About the time we got to our seats, a NASCAR official announced that they were going to dry the racetrack and start the race at 5:30 p.m.
The fans cheered and cheered in excitement that they were finally going to see some racing.
But, at 5:00 p.m. the fans hopes to see some racing was shattered because the rain began to fall again.
A NASCAR official announced that the race was postponed until the next day at noon, which would be the first time the Daytona 500 had ever been postponed in its 54th year of running.
Many fans were angry because they had traveled from all over the world to attend the Daytona 500 and now they have to wait another day.
For some it was worse than others because of scheduled flights or having to go back to work on Monday.
As in the Johnson family from Oklahoma who flew down just so they could witness their first Daytona 500, “I am extremely angry because our flight leaves tonight and these tickets were Christmas presents for my two kids.

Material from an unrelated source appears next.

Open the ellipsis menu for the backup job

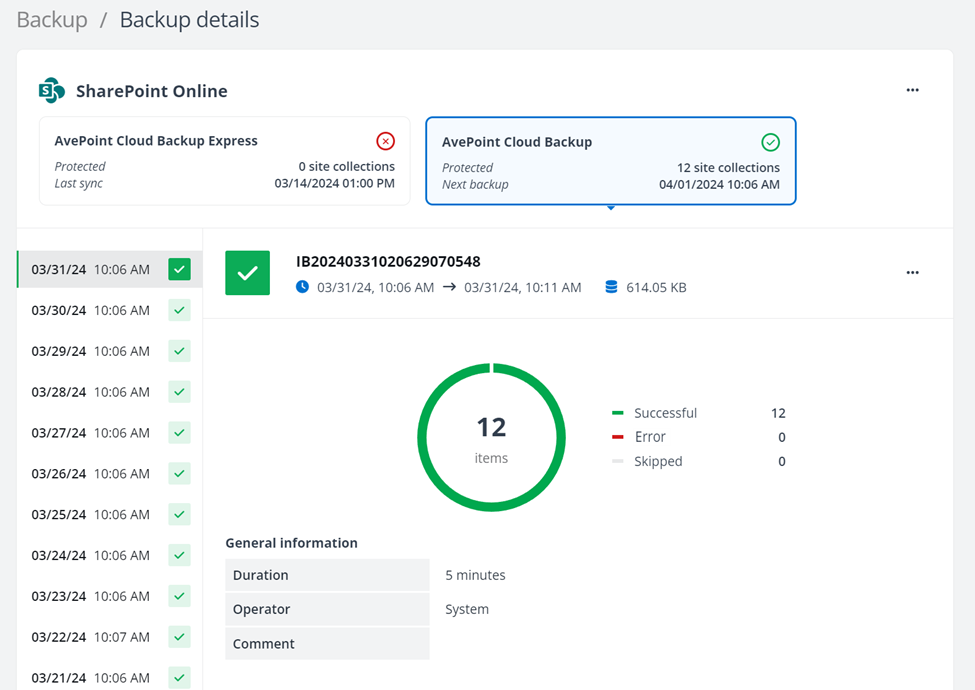click(x=912, y=272)
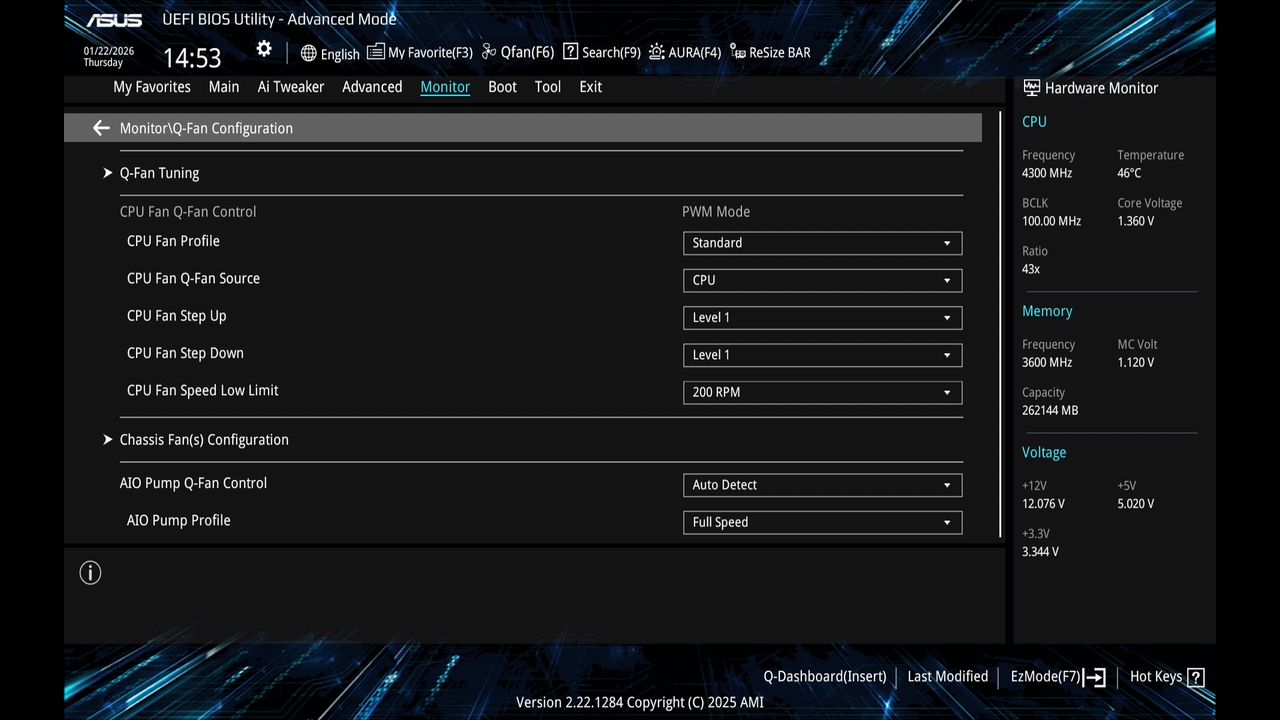Open Q-Dashboard(Insert)
The image size is (1280, 720).
pyautogui.click(x=824, y=676)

What do I do now? NASCAR needs to make a change and maybe have races on Saturdays,” Dan Johnson said.
Just as Johnson was angry so were we Flagler students that attended the race, for which all of us have class on Monday’s at noon.
We began to make our way to the gates to head home.
As were walking out of the gate, hundreds of fans were holding their tickets up trying to sell them.
We told ourselves that if the race gets postponed by rain on Monday then we will all come back on Tuesday.
We made our way home all disappointed to not see the greatest spectacle of racing.
BUZZ, BUZZ, BUZZ, I’ve seen fire and I’ve seen rain. I’ve seen sunny days that I thought would never end.
I woke up this morning disappointed and still worn out from the wasted day before.
I proceeded by doing my morning ritual when all of a sudden my phone rings. “Were going to the race, they postponed it at noon and it will re-start at 7:00,” Rado said.
I was very happy and ready for another chance to get to finally witness my first Daytona 500.
At 5:00 p.m., we all met up and crammed back into the truck and were on our way to the speedway.
We arrived at the speedway and it was sunny outside.
There was no chance of rain in the forecast.
The hour walk that it took us to walk to our seats yesterday only took half that for today.
The postponement must have caused a majority of the fans to not attend the race, for there were not as many people.
We made it to our seats and as the drivers doing their famous starting of their engines.
After two days, and thousands of angry NASCAR fans the race was finally underway.
The noise was unbearable, it was so loud. I thought NASCAR was going to be more exciting, after about 50 laps I was doing my usual stalking on Twitter and Facebook.
Three hours had passed and there had just been a minor crash and a caution flag with forty laps left in the race.
During the caution flag, Juan Pablo Montoya car went up in flames and he crashed his car into a jet dryer truck.
Montoya and the jet driver escaped the vehicles safely, but the fire kept blazing.
The flames kept growing higher and the fans knew that it would be a long time for the race to re-start.
Thousands of fans began to leave knowing of the long wait because crews would have to stop the fire then determine if the track was safe enough for the race drivers.
The fans were exhausted but determined to wait it out to see who would be the winner of the Daytona 500.
The cleanup took two hours and the race did not re-start till two in the morning.
The fans were even more upset as they were the day before. “I came to watch a race, not to see rain and a big fire,” Otruba said.
The forty laps that were left went by fast and the Daytona 500 finally had its 54th winner. Driver Matt Kenseth won his second Daytona 500.
How ironic that James Taylor’s classic “Fire and Rain” summed up the 54th running of the Daytona 500.